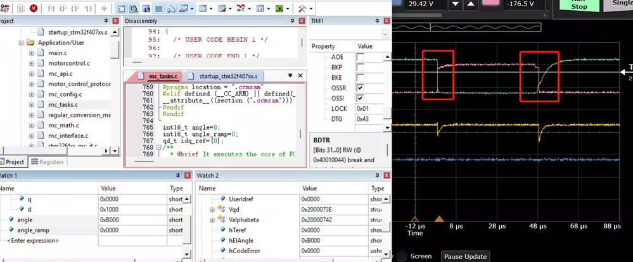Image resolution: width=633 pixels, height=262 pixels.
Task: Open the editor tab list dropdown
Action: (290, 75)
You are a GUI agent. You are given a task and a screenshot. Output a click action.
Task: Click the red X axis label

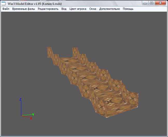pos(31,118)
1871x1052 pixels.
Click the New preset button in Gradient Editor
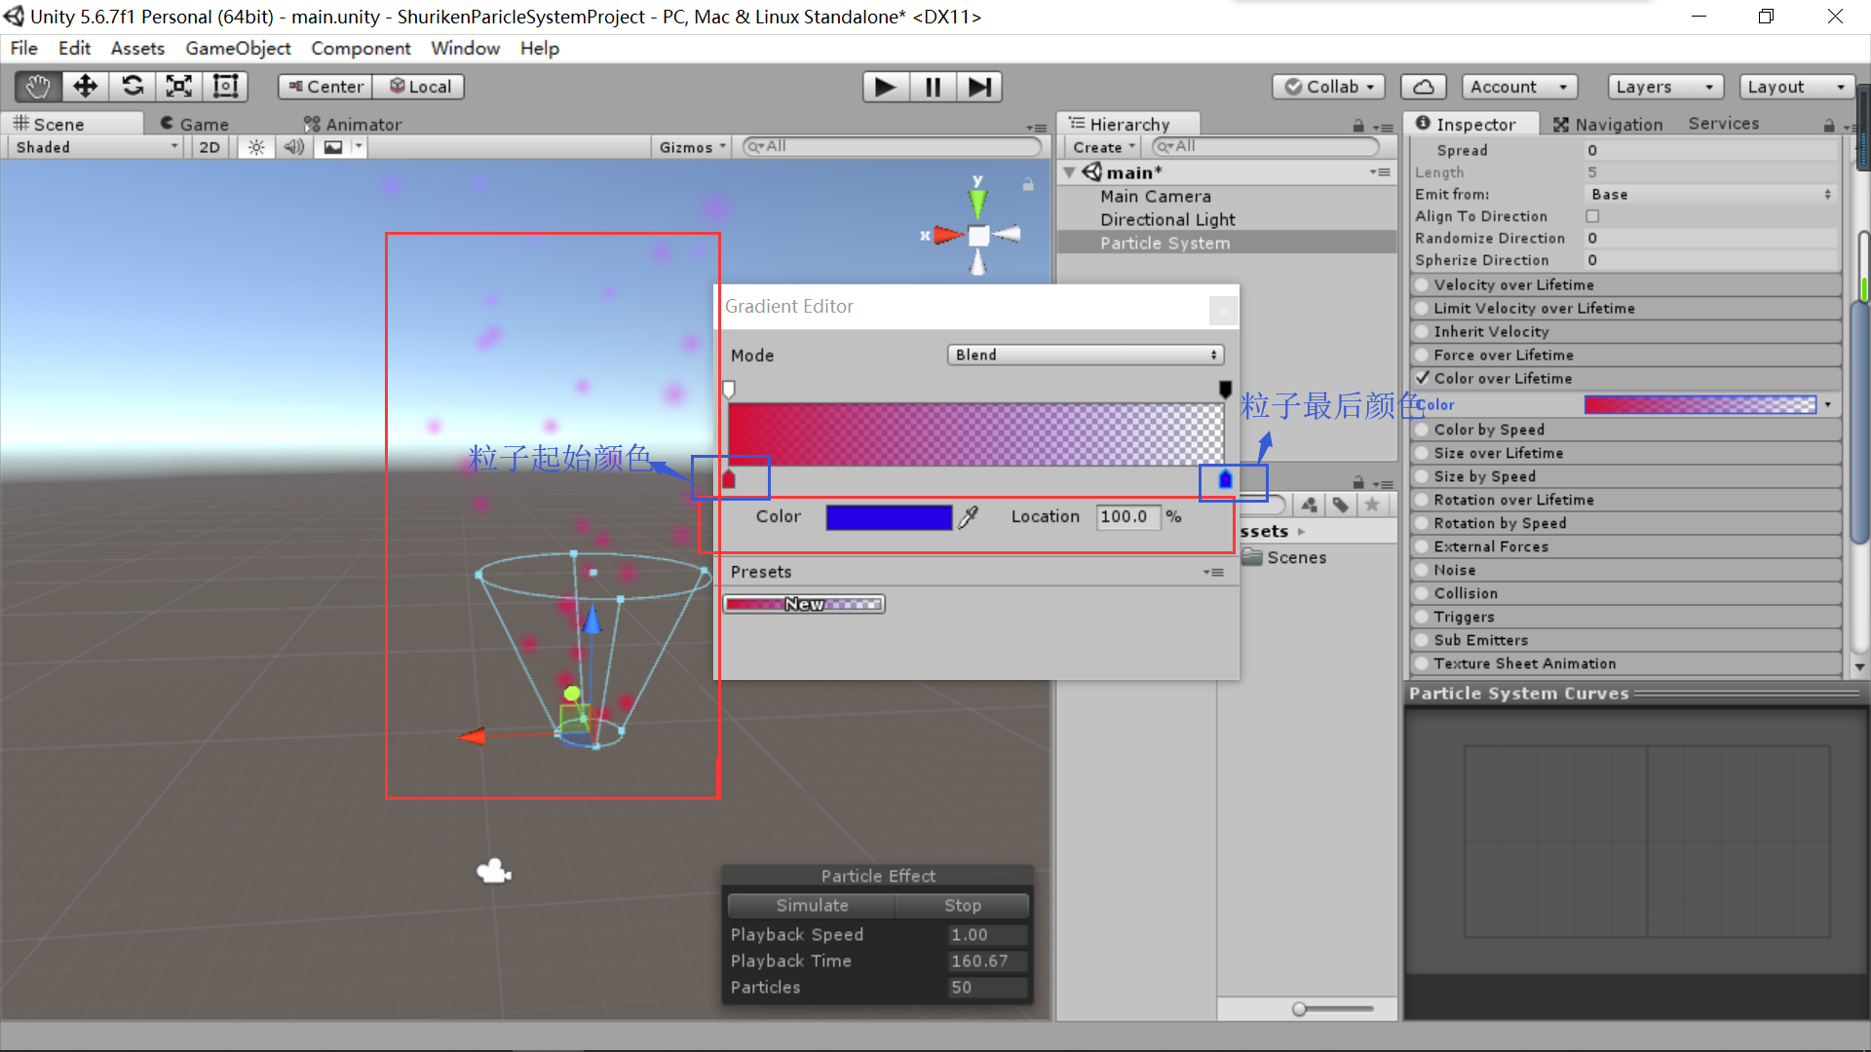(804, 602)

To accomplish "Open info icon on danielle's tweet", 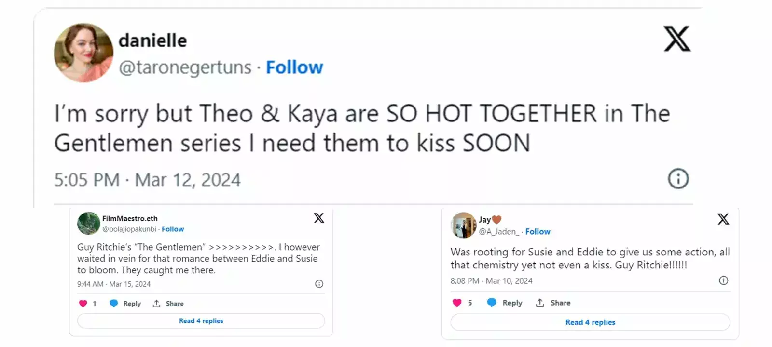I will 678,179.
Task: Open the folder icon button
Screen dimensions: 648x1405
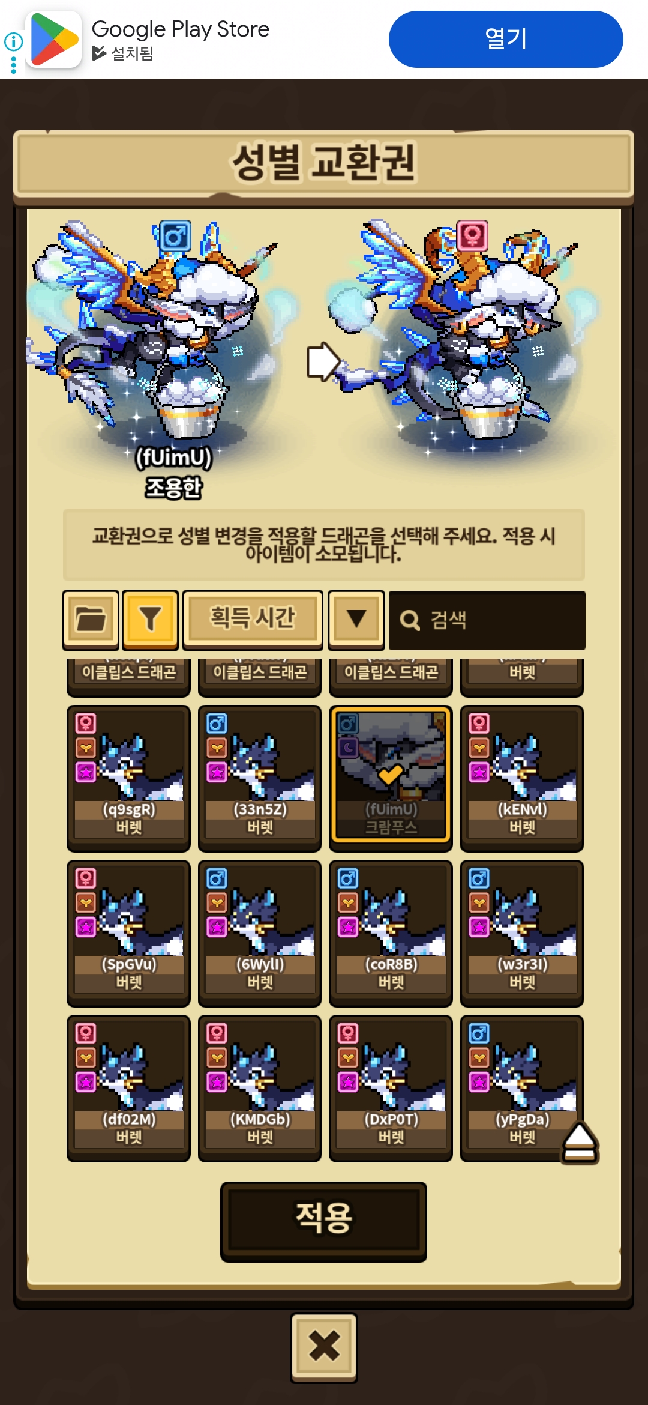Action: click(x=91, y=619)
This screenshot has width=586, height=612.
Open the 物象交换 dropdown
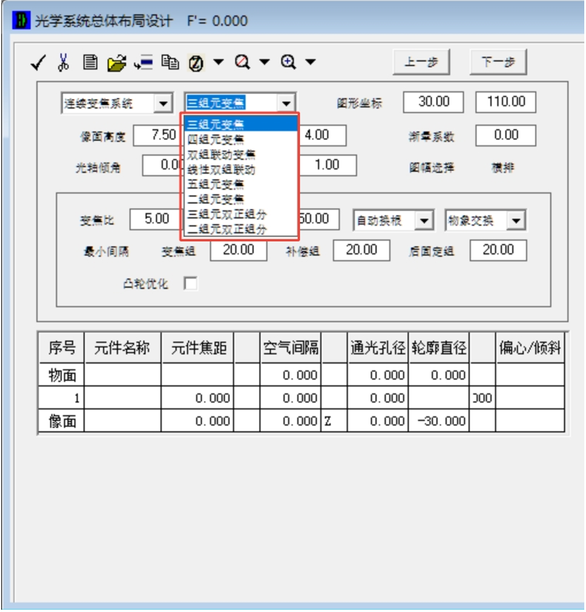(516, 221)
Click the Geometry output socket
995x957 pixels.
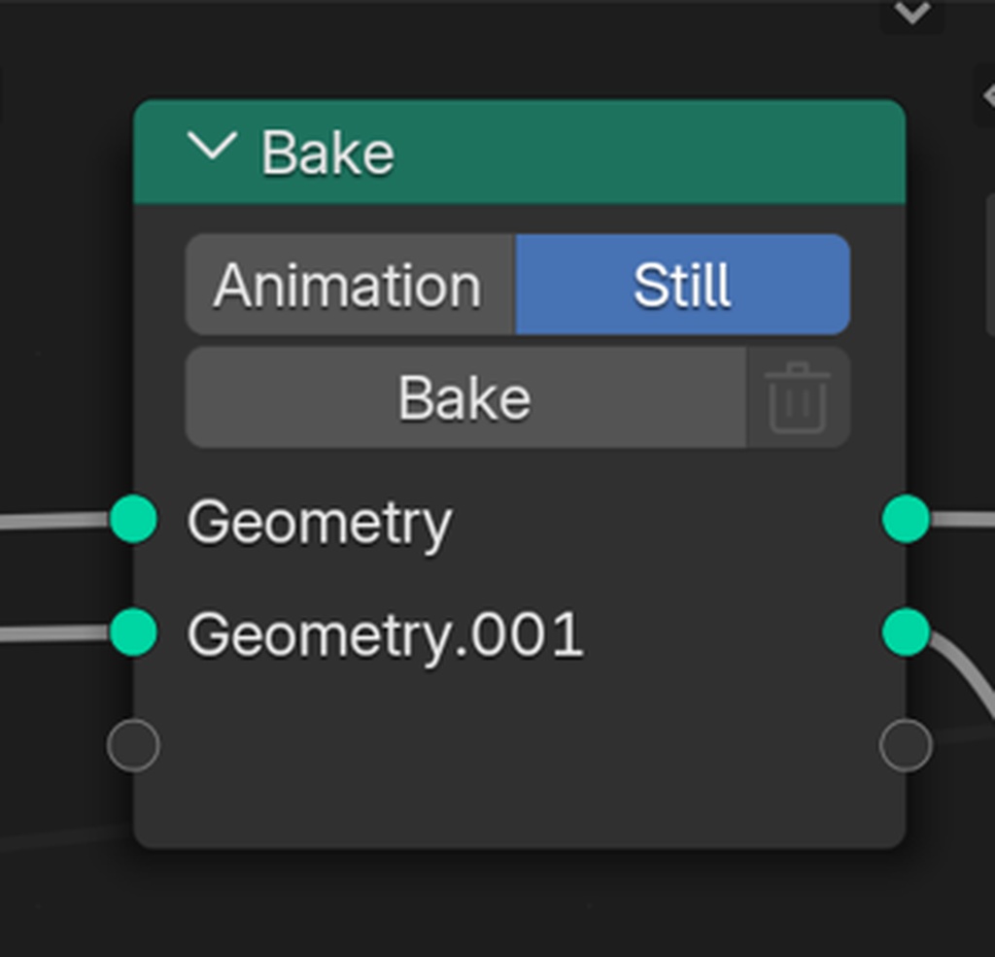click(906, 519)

::::

Task instructions:
Leave out the pictures, and write out exactly the lines from the line containing "Open the 物象交换 dropdown" through the end of the records above.

Solution to this exercise:
Open the 物象交换 dropdown
(516, 221)
Click the Geometry output socket
995x957 pixels.
click(906, 519)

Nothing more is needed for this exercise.